Sprawdź relację:
Dzieje się!
Świat Technologia

Mechaniczne słonie hitem w indyjskich świątyniach

Zastępowanie trzymanych w niewoli słoni robotami stało się trendem w południowych Indiach. Realistycznie wyglądające maszyny można spotkać w świątyniach, na paradach, w parkach rozrywki i muzeach. To efekt kampanii obrońców praw zwierząt i rosnącej liczby niebezpiecznych incydentów z udziałem żywych słoni.

Mechaniczne słonie pojawiły się w Indiach niecałe pięć lat temu. Robią furorę. fot. PETA India

Z tego artykułu dowiesz się…

  1. Skąd w Indiach wzięła się popularność mechanicznych słoni i gdzie są wytwarzane.
  2. Ile kosztuje naturalnych rozmiarów mechaniczny słoń „Made in India” i ile ich sprzedano.
  3. Ile żywych zwierząt jest przetrzymywanych w niewoli i dlaczego staje się to mniej popularne.

Potężne zwierzę z długą trąbą mierzy trzy metry wysokości i waży 800 kg. Ozdobione girlandami kwiatów, dzwonkami i tradycyjną biżuterią stoi przed ołtarzem hinduistycznej świątyni w południowych Indiach, miarowo wachlując uszami. Choć wygląda dokładnie jak jeden ze słoni, których od tysięcy lat używa się tu w religijnych rytuałach, w rzeczywistości jest łudząco podobnym do żywego zwierzęcia robotem.

Od niespełna pięciu lat mechaniczne słonie robią furorę podczas obrzędów religijnych, parad, a nawet firmowych imprez. Stały się ulubieńcami celebrytów i obrońców praw zwierząt, a indyjska prasa rozpisuje się o tym, jak oczarowały wiernych w świątyniach. Robo-słonie są tańsze w utrzymaniu od prawdziwych, nie bywają agresywne i mogą pomóc w poprawie losu swoich kuzynów z krwi i kości.

Tradycja czy tortury?

W południowych Indiach słonie często są używane w ceremoniach religijnych: biorą udział w ulicznych procesjach i świątynnych rytuałach. W świątyniach zwykle błogosławią wiernych trąbami i polewają wodą posągi bóstw. Wynajmuje się je także na wesela, otwarcia hoteli i centrów handlowych. Na północy, w Radżastanie i Assamie, pracują głównie w turystyce: służą do przejażdżek i rozrywki tych, którzy chcą je kąpać albo ich dotknąć. Największe lądowe zwierzęta świata „zatrudnia się” też w czasie targów, imprez firmowych, a nawet kampanii wyborczych.

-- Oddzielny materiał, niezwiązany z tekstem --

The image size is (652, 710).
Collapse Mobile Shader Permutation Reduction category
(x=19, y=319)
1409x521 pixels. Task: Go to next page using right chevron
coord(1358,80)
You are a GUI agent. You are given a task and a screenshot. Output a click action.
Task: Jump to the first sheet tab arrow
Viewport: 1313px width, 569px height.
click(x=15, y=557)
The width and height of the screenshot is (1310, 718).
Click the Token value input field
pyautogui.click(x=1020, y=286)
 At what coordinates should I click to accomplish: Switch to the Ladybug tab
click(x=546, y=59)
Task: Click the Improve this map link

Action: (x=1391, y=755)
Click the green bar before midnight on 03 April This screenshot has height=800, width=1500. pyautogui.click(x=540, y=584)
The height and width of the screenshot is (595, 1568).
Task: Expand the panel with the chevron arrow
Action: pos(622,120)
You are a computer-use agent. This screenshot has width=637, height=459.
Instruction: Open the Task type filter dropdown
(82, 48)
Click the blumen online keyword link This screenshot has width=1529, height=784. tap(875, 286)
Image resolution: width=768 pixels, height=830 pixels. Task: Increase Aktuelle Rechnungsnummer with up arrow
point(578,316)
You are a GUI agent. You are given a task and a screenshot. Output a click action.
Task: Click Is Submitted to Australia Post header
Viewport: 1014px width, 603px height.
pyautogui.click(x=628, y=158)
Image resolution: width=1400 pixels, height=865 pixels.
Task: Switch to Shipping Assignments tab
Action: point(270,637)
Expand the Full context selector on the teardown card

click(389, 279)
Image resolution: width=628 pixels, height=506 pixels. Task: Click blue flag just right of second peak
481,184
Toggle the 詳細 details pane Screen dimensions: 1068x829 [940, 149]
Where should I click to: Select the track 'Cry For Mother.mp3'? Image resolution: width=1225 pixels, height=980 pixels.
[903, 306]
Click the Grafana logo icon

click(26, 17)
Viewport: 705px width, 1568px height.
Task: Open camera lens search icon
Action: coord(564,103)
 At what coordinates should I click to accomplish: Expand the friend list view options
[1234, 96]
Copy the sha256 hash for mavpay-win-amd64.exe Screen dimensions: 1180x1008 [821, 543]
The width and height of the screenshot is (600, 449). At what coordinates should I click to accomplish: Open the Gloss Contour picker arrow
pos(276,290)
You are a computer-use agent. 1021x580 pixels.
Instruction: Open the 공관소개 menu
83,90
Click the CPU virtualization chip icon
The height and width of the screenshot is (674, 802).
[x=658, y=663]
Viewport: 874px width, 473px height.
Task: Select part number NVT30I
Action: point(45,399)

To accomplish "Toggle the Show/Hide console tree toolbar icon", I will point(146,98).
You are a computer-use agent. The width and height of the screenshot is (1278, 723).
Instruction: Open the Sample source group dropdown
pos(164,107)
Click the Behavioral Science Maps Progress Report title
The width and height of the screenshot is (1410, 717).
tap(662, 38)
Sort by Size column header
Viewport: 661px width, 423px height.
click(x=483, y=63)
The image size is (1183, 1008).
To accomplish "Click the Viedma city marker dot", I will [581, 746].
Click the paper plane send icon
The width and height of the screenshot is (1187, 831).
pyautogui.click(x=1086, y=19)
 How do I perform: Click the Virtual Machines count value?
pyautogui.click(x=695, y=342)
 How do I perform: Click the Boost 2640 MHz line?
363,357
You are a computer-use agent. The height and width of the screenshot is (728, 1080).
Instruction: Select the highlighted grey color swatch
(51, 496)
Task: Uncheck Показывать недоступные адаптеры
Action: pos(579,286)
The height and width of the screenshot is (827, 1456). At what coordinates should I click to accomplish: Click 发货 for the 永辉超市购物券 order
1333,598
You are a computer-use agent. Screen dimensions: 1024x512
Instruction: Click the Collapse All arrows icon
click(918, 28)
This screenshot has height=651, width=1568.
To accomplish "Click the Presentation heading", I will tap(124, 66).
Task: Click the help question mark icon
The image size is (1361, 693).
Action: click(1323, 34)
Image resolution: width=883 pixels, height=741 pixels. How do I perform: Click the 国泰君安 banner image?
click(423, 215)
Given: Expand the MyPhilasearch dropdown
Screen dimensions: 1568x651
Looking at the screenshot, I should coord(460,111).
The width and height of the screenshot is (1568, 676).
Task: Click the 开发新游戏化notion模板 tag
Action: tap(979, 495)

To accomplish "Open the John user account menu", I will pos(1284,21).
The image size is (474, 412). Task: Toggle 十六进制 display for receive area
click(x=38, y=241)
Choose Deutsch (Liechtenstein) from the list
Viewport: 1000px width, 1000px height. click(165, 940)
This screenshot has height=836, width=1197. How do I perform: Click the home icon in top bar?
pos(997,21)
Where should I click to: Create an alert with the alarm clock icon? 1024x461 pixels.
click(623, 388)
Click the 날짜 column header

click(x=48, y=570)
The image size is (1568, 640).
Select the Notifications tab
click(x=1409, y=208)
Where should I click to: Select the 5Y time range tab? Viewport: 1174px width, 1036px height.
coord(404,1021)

W ostatnich latach coraz częściej dochodzi w związku z tym do protestów. Do publicznej wiadomości przedostają się informacje o maltretowaniu zwierząt i incydentach w czasie obchodów świąt, gdy zdenerwowane tłokiem i hałasem słonie wpadają w szał, niszcząc otoczenie i atakując ludzi.

Sangita Iyer to kanadyjska działaczka indyjskiego pochodzenia i autorka głośnego filmu dokumentalnego „Bogowie w kajdanach”. Pokazała w nim, jak istoty, którym publicznie oddaje się niemal boską cześć, są okrutnie traktowane przez swoich właścicieli.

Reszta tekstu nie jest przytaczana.